Posted by i-cio.com staff | 17 Nov 2010
Tim Berners-Lee’s goal of creating new standards for data categorisation in the world wide web is close to being achieved
Tim Berners-Lee, inventor of the world wide web, has been riffing on the “semantic web” – where the current repository of static pages will be turned into a vast, interlinked global database – for more than a decade.
According to standards body the World Wide Web Consortium (W3C), of which he is director, all information online will be categorised and “new queries can combine categories in any imaginable way”.
The potential of this for organisations and individuals is enormous – for example, letting them aggregate data from anywhere into compelling new applications, form ad hoc collaborative ventures and dramatically improve their business intelligence.

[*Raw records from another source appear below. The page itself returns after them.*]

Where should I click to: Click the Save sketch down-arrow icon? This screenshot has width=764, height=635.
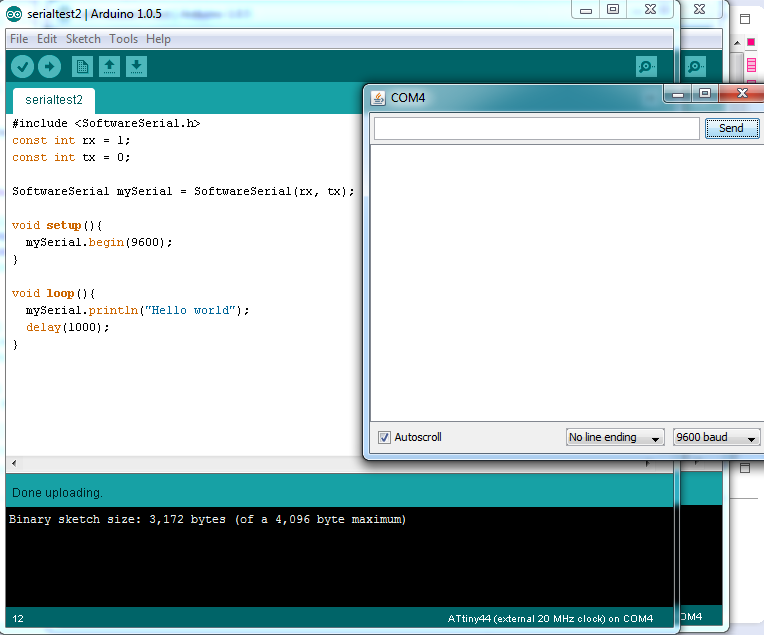(x=136, y=67)
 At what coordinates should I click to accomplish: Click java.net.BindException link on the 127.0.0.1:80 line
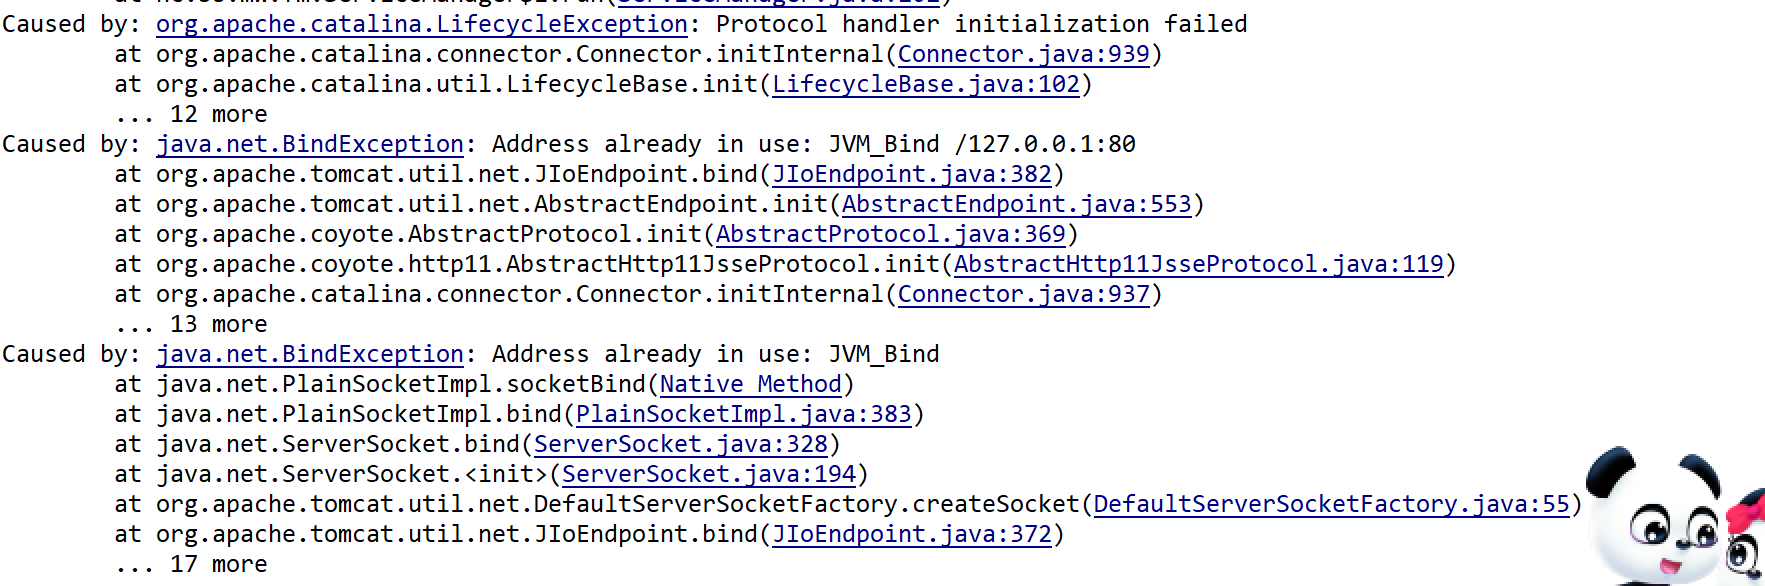310,144
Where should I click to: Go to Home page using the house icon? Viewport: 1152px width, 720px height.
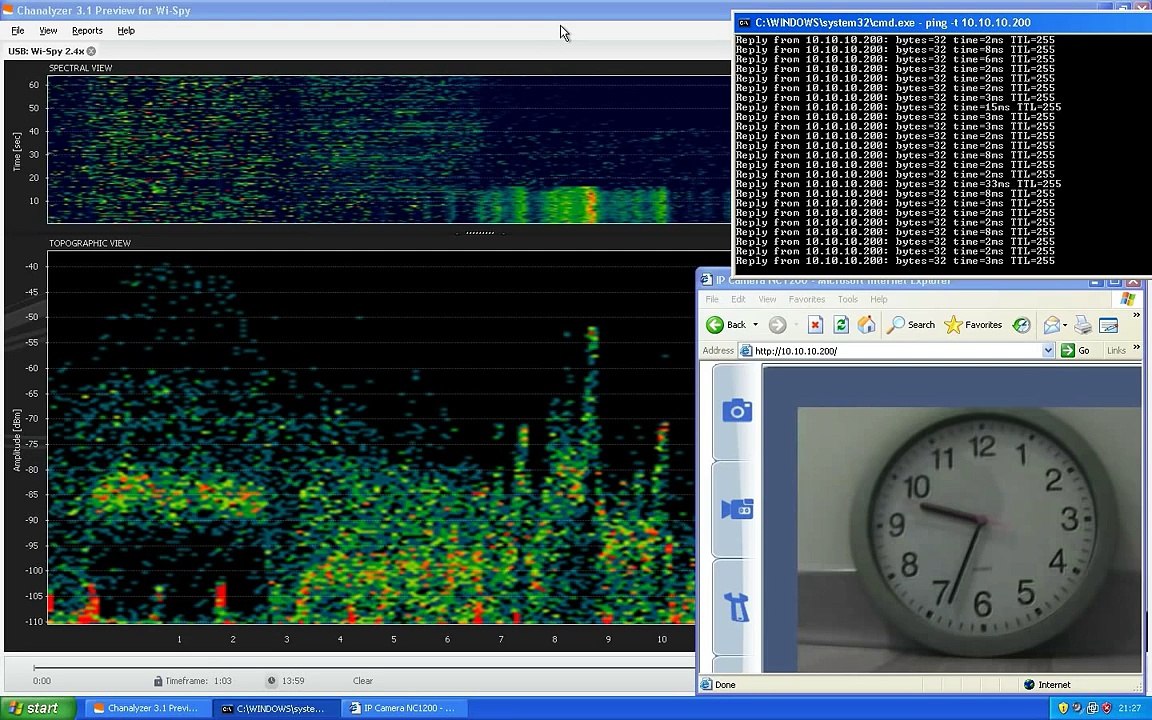(866, 325)
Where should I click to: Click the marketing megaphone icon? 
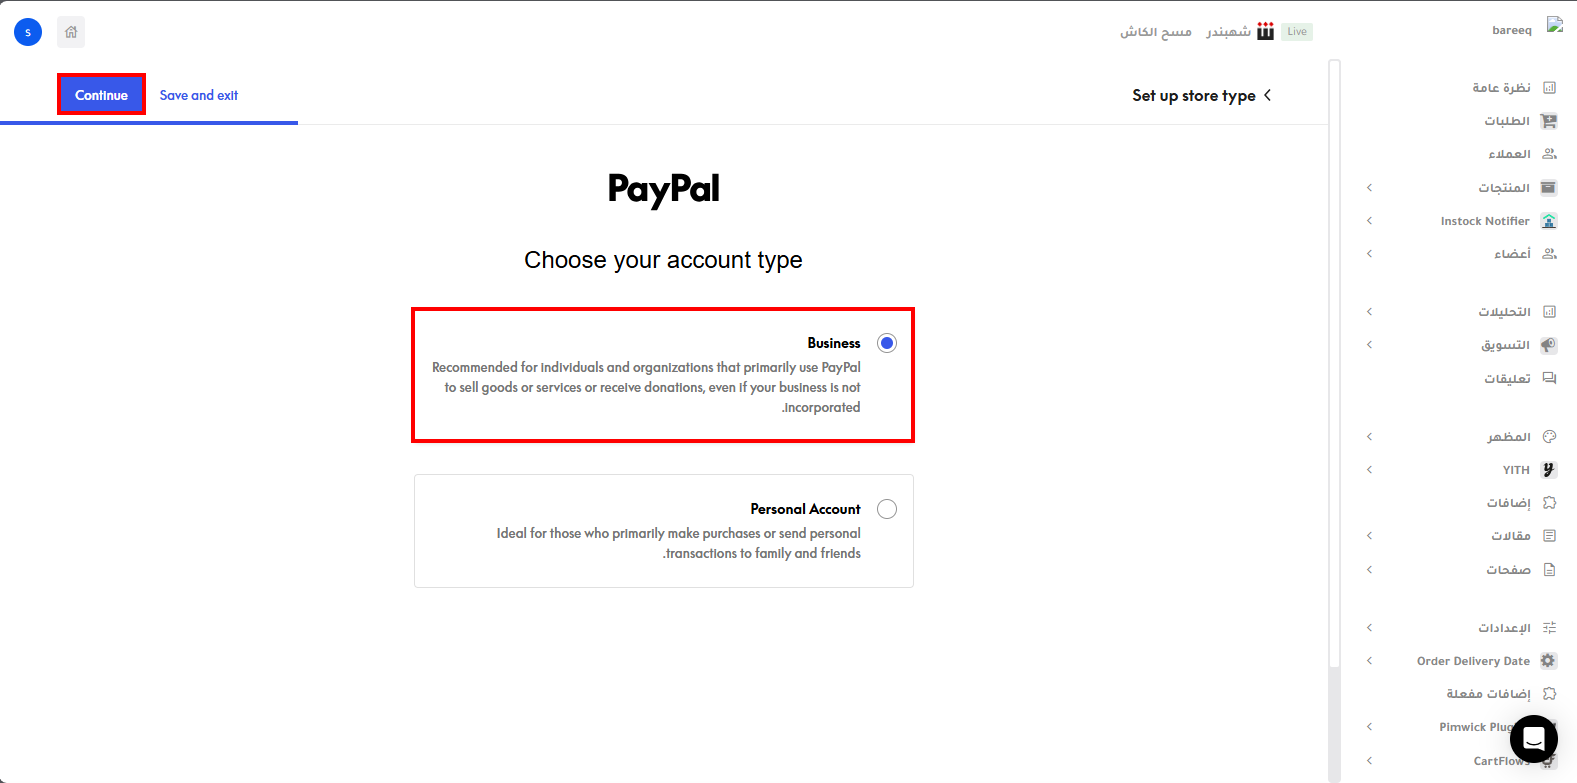(1549, 345)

Berners-Lee has spent much of the past five years calling on governments and businesses to support the idea. Meanwhile, W3C has been working on standards to enable the transition.
Existing protocols have already brought the semantic web several steps closer, but now W3C has released what could be the critical piece of the puzzle: the Rule Interchange Format (RIF). Essentially, RIF overcomes the obstacle of data being categorised in different ways by different sites and developers.
If, as is likely, we see widespread adoption of these standards, the changes could be rapid and dramatic – yet almost imperceptible. As W3C systems architect Sandro Hawke says: “It’ll happen so quickly no one will know. They’ll just notice the internet doing more cool things.”